The two countries fought three great wars, including two above the contested region of cashmere and many armed skirmishes since the birth of British colonial India in 1947.

“This (conflict) reduces the threshold between two countries which are contiguous nuclear powers … In the future, it will not be limited to the contested territory. This would amount to (all of India and (all of Pakistan,” said Mirza. “It is a very dangerous trend.”

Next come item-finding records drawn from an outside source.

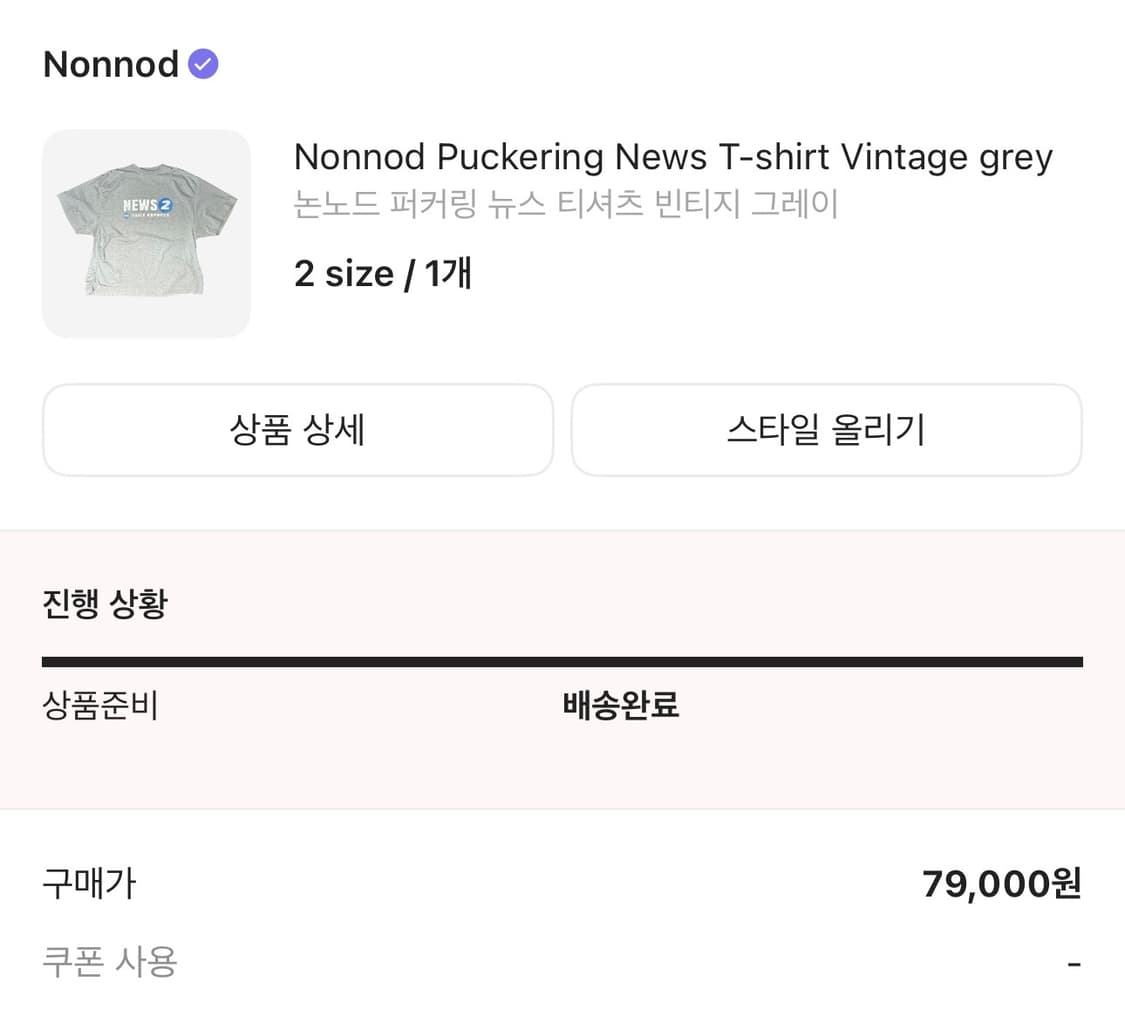Tap the 구매가 label
Viewport: 1125px width, 1010px height.
click(89, 883)
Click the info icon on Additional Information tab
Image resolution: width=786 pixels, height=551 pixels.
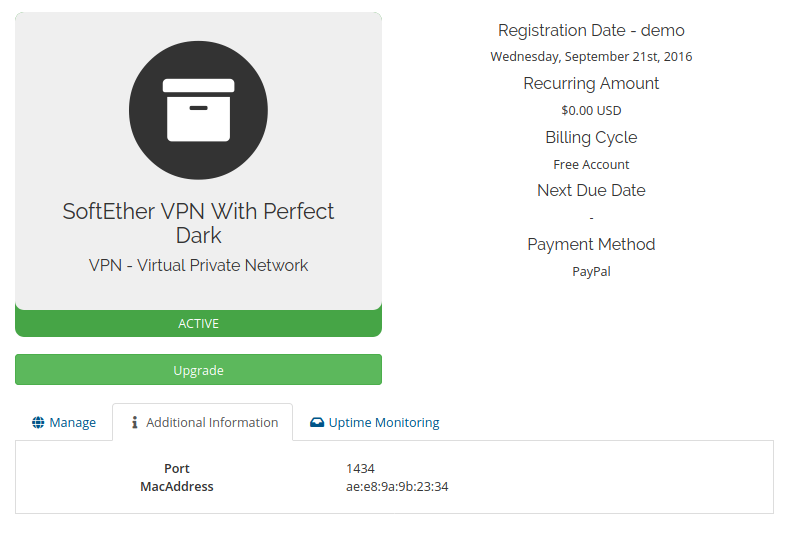tap(134, 423)
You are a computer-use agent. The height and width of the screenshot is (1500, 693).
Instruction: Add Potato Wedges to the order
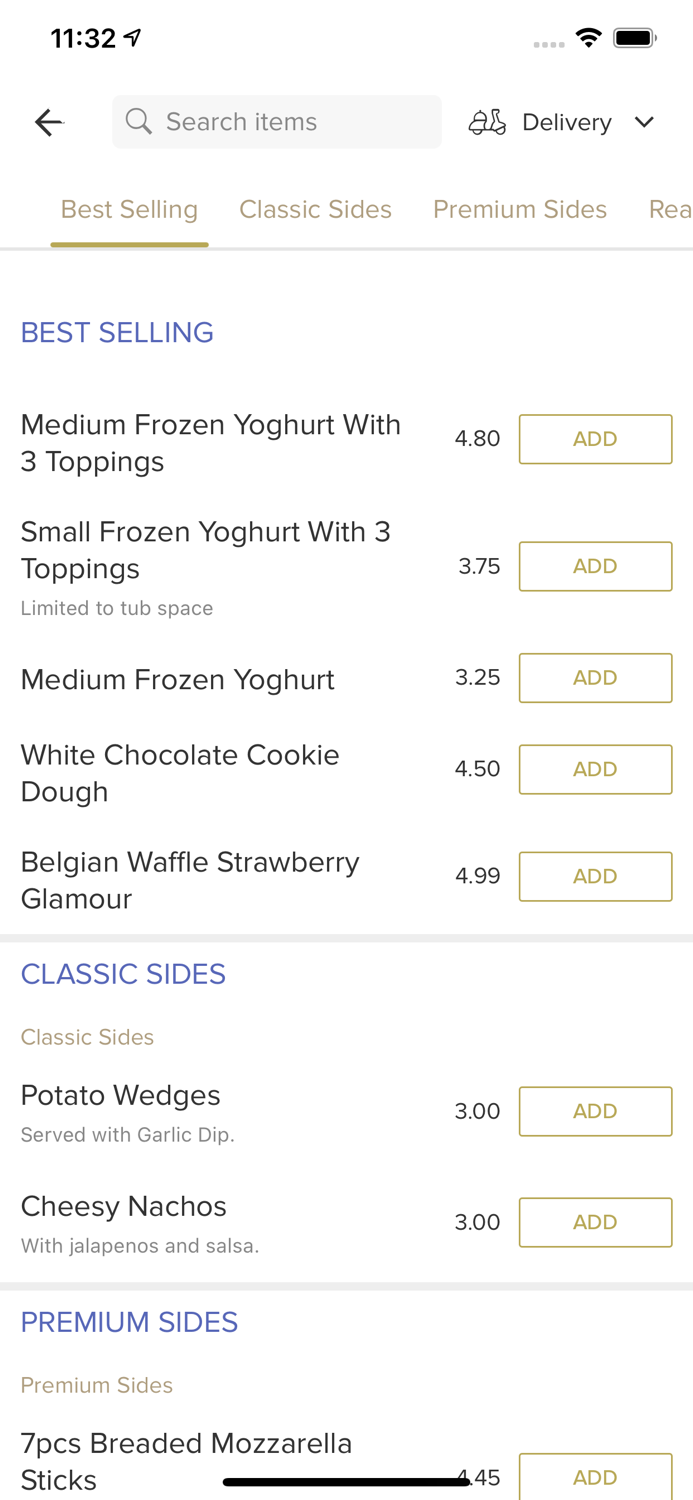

Reuters reported that the rapid escalation of hostilities ended in part because of behind-the-scenes diplomacy involving the United States, India and Pakistan, and the key role played by Washington in peace brokerage.

India continues to deny any third party role in the ceasefire and said that any commitment between India and Pakistan must be bilateral.

But Mirza warned that international mediation could be difficult in the future due to a lack of crisis management mechanisms between countries.

“The temporal window so that the international community to intervene would now be very less, and I would say that damage and destruction can take place even before this window is operated by the international community,” he said.

Pakistan was open to dialogue, he added, but beyond a hotline of crisis between the general directors of military operations and a few hot lines at the tactical level on the border, there was no other communication between the two countries.

Mirza said there were no discussions on the channel or informal conferences to facilitate tensions.

He also declared that he did not intend to meet General Anil Chauhan, the Chief of the Defense Staff of India, who is also in Singapore for the Shangri-La forum.

“These problems can only be resolved by dialogue and consultations at the table. They cannot be resolved on the battlefield,” said Mirza.